Fishtree Inc.
- Company type: Private company
- Industry: Educational technology
- Founded: 2012
- Founders: Terry Nealon (CEO); Jim Butler (CTO);
- Headquarters: Arlington, VA
- Area served: Worldwide
- Products: Fishtree
- Website: www.fishtree.com

= Fishtree =

Fishtree Inc. is an Educational Technology Company that provides a personalized learning platform for K–12 and Higher education. As of March 2015, the Fishtree platform is being used by nearly 500,000 users worldwide in multiple languages including English, Spanish, and Mandarin.

== History ==
In 2012, Fishtree Inc. was founded by CEO Terry Nealon and CTO Jim Butler. In 2015, the company announced it had raised $3 million (€2.7 million) in venture capital funding to expand in the U.S. education marketplace. Investors in the company include New Markets Venture Partners in Fulton, Maryland; Recruit (company) based in Chiyoda, Tokyo; and JISR Venture Partners in Dubai.

In 2016, Fishtree Inc. partnered with Blackboard Inc. and other educational technology providers to integrate the former's personalized learning technology with Learning management system platforms used by instructors at K-12 and postsecondary institutions.

The company also announced a deal with Jefferson Education, which included a financial investment and collaboration, that would help expand its research and data-gathering capabilities to improve the Fishtree platform.

== Products ==

=== The Fishtree Platform ===
Fishtree is an Adaptive learning platform designed to support a Competency-based learning model. Teachers and school administrators use Fishtree to automate curriculum planning and management tasks, such as authoring lessons and courses, recording grades, finding teaching resources, personalized learning, and tracking student trends.

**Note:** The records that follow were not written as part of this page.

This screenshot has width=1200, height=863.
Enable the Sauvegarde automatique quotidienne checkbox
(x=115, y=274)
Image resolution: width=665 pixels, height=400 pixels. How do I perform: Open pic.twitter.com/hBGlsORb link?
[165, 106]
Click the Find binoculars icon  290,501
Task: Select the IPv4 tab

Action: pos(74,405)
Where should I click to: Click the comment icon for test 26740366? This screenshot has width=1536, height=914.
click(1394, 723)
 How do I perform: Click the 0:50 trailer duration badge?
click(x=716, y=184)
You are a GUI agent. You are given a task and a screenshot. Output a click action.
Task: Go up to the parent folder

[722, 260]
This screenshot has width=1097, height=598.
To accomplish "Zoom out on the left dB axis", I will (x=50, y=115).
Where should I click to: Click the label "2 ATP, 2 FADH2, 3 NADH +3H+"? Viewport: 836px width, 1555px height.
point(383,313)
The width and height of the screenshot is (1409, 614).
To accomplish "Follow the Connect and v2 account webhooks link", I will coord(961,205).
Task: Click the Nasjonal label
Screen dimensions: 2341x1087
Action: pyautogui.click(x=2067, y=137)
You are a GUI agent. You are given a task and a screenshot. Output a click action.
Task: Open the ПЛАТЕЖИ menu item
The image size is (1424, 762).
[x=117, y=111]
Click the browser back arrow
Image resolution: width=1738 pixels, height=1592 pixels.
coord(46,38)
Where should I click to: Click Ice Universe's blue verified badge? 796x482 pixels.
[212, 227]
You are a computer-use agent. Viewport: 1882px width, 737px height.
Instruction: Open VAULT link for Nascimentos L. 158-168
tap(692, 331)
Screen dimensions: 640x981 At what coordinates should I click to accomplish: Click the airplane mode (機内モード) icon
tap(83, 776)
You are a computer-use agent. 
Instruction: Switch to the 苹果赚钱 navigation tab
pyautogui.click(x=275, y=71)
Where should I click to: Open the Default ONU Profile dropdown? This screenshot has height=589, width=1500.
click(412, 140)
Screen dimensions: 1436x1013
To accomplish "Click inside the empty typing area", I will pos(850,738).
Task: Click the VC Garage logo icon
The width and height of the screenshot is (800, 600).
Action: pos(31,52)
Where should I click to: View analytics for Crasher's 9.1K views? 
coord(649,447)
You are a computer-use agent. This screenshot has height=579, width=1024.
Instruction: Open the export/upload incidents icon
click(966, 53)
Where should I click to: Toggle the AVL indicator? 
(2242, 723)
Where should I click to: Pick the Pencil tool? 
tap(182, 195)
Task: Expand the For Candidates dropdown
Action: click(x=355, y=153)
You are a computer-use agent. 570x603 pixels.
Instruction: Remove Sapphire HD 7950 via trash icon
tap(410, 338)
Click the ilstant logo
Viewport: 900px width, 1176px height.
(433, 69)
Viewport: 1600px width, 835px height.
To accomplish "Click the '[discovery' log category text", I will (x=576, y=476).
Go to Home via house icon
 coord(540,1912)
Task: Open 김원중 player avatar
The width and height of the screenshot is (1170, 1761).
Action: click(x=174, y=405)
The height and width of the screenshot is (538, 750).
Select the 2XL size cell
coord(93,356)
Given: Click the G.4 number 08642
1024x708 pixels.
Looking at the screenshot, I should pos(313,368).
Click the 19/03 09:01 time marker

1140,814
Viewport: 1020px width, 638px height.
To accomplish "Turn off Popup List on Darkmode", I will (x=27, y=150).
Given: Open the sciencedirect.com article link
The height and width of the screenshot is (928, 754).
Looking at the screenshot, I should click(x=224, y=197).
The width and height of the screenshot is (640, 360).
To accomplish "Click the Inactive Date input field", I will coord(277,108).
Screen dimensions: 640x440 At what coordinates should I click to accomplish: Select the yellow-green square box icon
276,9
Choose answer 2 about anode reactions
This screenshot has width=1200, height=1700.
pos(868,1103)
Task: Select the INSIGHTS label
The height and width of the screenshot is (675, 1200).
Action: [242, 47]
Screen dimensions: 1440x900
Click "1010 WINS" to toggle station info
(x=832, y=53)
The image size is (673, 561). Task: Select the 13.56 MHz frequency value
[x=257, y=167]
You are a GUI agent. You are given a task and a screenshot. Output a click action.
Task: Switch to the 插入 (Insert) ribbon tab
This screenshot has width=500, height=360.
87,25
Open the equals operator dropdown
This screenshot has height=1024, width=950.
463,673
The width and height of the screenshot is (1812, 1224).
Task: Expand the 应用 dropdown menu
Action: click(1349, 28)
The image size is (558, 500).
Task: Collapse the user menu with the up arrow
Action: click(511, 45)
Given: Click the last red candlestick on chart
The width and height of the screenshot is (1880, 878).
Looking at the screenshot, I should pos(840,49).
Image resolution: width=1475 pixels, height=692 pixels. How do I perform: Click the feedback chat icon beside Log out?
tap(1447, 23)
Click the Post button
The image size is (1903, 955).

Its web-based software uses Machine learning to collect and assess relevant and personalized Learning analytics in real time as the student engages with course content, and then assign differentiated instruction based on the student's needs. It is also notable that Fishtree provides access to Open educational resources for teachers to use in the classroom.

== Awards ==
In 2014, Fishtree won the Software and Information Industry Association NextGen Most Disruptive and Overall Mobile Award.